Picture, picture on the wall | Pakistan Press Foundation (PPF)

Pakistan Press Foundation

Picture, picture on the wall

Pakistan Press Foundation

KARACHI: A couple of years back, some NGOs ran a campaign to beautify Karachi. The drive is still pretty much on, in one way or another.

These ‘initiatives’, another name for the organised well-wishers of the city, were praised simply because their intention was to make the metropolis come across as an aesthetically pleasing city to live in. (Perhaps another reason was to reclaim its lost glory.) But the thing that they should have kept in mind is that once you put a plan in place in a volatile place such as Karachi, that plan needs to be reviewed and monitored on a regular basis.

For example, the idea to paint the walls along several roads was a worthy one. It did, for a while, give a fresh look to the roads.

The walls that were painted by groups of young artists were in localities that included Gulshan-i-Iqbal (Rashid Minhas Road), Saddar, Seaview, the airport and its adjoining areas. There was a fair degree of zest with which they were painted with light colours, some of them having images of birds and trees, others carrying meaningful slogans egging the citizens on to keep their city spick and span.
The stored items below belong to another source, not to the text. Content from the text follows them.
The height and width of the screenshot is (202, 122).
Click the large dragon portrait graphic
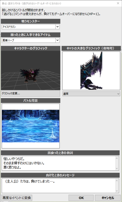pyautogui.click(x=91, y=71)
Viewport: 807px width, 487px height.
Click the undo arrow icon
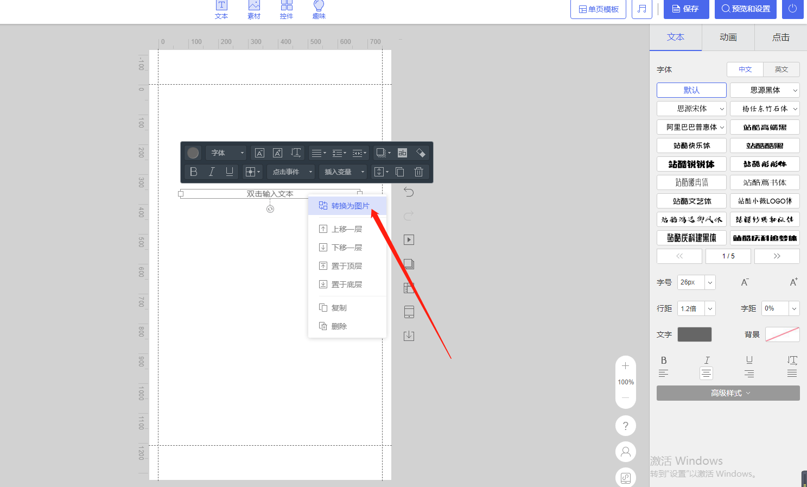point(409,192)
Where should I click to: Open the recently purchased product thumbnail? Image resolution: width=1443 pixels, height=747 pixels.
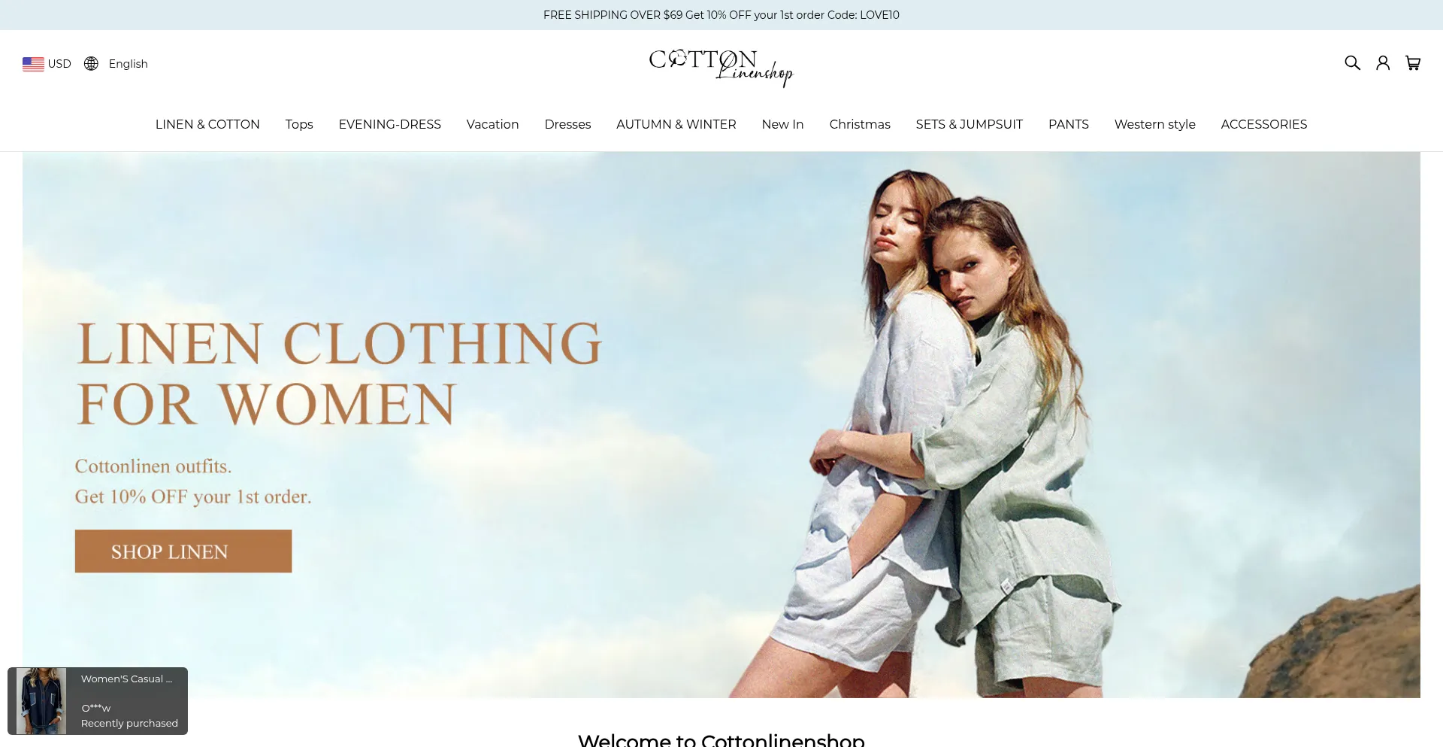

Good on them.

But what now? The walls, though they are pretty much there and not defaced or sullied by politico-religious phrases or stained by paan spittle, clearly show that they have not been maintained by the painters the way they would maintain an artwork made to be put on display in an exhibition. The images are dusty, and now have a tawny tinge to them. Some of them, such as the ones on the small wall along the strip of road that connects Ziauddin Road to Clifton Bridge, even have scratches on painted pictures.
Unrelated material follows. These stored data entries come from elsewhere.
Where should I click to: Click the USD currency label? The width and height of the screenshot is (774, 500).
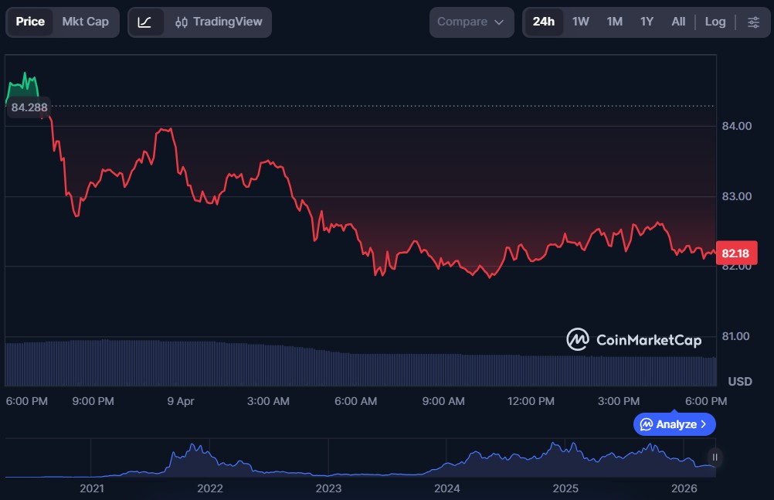pos(740,382)
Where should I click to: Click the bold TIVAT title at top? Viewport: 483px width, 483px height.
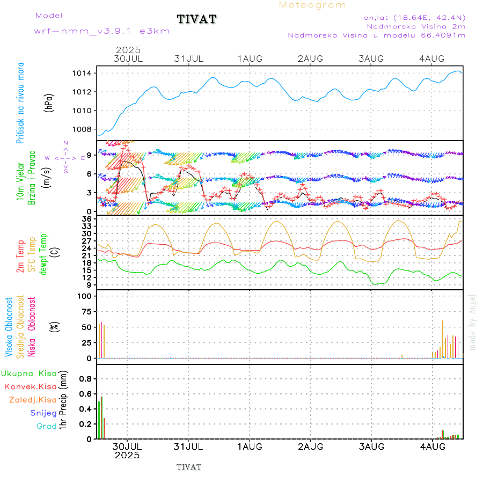[197, 19]
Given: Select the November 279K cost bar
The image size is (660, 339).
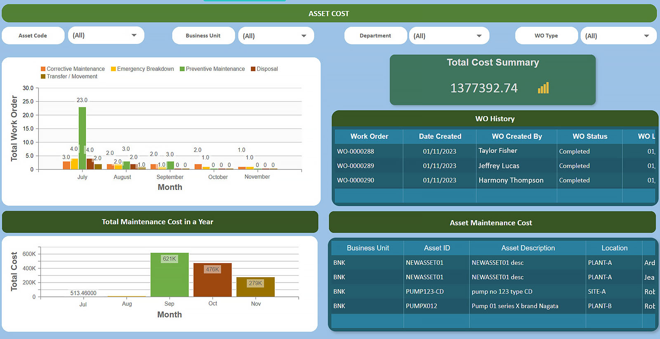Looking at the screenshot, I should (x=255, y=288).
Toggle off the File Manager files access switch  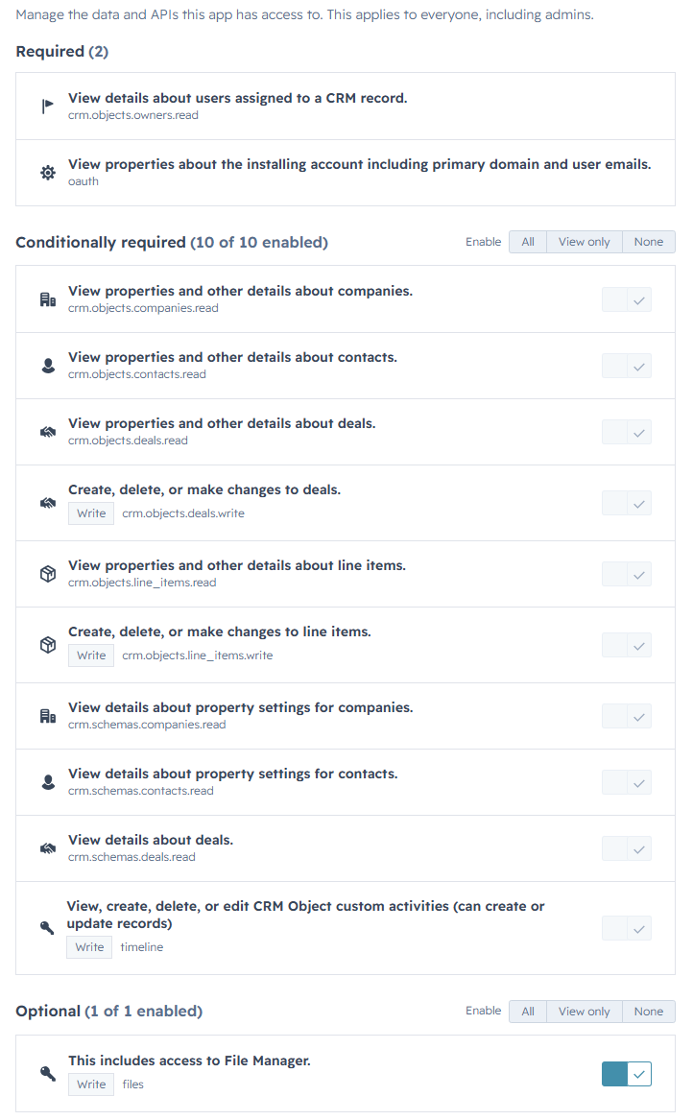(x=627, y=1074)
Similarly, the artworks, drawn with such diligence at Sultanabad on the road that leads to PIDC from Keamari, look weary. They require a touchup job, that’s it –– no elaborate work for which massive funding should be sought.

Then there is the unmissable Karachi Press Club. The big images of some brilliant individuals –– to whom society owes a great deal because of their invaluable services to their respective fields –– should be (re)visited by the people who came up with the commendable idea. One understands that it is not easy to keep things intact outside the club because it is one place where all kinds of protesters, and even revelers, come to vent their feelings. Still, what good is an idea if it cannot last?